++++ Data for review ++++

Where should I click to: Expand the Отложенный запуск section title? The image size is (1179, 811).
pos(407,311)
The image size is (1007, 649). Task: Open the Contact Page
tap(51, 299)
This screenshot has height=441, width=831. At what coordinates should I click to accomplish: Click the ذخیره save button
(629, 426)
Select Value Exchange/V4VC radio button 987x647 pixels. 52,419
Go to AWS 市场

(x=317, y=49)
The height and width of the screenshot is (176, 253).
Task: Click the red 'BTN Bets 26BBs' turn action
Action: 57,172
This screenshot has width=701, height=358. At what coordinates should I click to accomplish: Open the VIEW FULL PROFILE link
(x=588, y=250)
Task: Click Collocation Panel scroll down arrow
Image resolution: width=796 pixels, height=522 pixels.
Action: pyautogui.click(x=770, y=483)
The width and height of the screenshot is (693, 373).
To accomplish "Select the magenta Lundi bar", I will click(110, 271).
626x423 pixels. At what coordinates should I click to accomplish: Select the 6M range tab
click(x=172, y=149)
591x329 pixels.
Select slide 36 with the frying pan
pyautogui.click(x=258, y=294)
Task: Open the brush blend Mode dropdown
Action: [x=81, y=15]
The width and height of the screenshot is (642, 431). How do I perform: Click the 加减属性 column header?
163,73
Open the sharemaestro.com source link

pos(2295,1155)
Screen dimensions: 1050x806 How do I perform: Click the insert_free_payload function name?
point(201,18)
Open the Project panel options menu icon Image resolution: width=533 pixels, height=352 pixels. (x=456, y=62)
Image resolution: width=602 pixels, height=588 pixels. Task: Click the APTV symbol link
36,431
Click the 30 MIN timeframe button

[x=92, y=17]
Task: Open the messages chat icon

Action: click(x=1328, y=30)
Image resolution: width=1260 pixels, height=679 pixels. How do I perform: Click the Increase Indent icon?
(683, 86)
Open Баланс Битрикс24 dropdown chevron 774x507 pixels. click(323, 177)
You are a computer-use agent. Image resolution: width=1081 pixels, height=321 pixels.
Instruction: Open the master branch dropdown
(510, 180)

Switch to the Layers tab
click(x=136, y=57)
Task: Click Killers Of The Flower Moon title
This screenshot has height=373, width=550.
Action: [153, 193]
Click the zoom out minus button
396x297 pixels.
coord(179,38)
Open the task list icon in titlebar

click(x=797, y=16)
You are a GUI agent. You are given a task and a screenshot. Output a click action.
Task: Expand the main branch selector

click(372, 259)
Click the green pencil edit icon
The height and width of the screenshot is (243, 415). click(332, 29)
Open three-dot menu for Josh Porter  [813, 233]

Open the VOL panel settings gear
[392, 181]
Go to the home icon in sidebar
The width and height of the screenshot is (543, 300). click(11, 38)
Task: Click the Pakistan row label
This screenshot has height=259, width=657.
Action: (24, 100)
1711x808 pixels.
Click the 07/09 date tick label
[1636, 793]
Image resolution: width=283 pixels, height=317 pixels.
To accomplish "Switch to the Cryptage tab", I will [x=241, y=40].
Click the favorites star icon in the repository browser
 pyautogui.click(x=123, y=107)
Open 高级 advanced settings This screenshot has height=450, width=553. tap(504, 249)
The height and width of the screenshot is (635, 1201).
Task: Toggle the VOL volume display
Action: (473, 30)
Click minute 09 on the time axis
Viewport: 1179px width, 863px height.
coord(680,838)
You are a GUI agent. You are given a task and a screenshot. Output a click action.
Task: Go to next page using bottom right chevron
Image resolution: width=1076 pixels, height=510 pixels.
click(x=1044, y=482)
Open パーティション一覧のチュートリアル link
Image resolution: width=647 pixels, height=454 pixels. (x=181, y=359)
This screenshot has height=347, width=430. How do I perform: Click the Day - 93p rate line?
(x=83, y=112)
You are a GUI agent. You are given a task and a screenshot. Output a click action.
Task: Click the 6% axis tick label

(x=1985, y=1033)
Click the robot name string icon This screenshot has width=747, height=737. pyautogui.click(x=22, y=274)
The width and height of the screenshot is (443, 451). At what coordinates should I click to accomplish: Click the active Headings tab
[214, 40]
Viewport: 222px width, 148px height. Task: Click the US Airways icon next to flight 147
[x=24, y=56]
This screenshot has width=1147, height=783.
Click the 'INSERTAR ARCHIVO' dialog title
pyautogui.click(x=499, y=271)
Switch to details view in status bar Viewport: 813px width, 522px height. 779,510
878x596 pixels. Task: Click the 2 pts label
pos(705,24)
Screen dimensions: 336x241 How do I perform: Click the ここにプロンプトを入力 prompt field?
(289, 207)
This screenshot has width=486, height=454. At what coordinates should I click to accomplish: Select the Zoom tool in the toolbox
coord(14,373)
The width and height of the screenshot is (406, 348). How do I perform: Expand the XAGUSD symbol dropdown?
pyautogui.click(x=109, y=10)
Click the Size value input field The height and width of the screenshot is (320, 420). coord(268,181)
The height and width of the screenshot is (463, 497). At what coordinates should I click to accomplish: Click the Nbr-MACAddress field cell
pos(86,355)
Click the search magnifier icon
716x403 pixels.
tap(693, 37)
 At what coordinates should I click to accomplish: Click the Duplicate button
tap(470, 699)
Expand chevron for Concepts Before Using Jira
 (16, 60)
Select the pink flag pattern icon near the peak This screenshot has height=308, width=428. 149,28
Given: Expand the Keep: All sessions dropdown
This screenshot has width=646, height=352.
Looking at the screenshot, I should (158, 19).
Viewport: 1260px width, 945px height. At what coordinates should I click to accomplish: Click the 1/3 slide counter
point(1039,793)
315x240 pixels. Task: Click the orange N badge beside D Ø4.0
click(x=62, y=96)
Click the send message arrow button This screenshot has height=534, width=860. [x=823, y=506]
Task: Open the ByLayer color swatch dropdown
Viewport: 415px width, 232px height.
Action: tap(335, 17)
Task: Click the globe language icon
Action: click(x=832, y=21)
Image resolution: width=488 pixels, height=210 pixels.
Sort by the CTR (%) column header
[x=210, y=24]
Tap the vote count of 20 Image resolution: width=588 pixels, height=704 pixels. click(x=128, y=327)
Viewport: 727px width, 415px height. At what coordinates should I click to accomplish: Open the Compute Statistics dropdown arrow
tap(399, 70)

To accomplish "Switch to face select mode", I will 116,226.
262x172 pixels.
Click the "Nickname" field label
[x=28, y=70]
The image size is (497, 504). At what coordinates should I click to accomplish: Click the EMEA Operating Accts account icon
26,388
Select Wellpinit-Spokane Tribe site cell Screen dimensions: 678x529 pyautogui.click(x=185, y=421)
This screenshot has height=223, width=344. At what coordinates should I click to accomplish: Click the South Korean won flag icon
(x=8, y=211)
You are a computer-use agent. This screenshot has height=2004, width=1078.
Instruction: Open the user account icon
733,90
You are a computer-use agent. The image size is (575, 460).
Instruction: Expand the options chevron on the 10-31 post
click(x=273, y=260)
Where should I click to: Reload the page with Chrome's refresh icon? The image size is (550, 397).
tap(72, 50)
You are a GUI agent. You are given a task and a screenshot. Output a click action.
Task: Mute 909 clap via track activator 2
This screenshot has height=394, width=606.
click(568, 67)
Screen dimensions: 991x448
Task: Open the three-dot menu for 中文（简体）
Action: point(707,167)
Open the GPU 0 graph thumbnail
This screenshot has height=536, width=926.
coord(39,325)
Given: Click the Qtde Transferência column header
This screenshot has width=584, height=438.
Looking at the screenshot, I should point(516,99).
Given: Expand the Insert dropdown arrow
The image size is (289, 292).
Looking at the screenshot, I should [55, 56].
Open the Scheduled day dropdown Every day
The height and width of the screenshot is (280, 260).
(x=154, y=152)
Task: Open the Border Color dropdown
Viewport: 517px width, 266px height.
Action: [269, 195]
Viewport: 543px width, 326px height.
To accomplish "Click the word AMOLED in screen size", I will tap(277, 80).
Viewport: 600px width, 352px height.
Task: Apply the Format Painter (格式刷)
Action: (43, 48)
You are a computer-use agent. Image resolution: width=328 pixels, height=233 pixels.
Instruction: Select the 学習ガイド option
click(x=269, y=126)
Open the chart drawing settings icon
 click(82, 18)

++++

● What is needed:
The count of lines above that contain "computer" is all that should be given.

● Task output:
4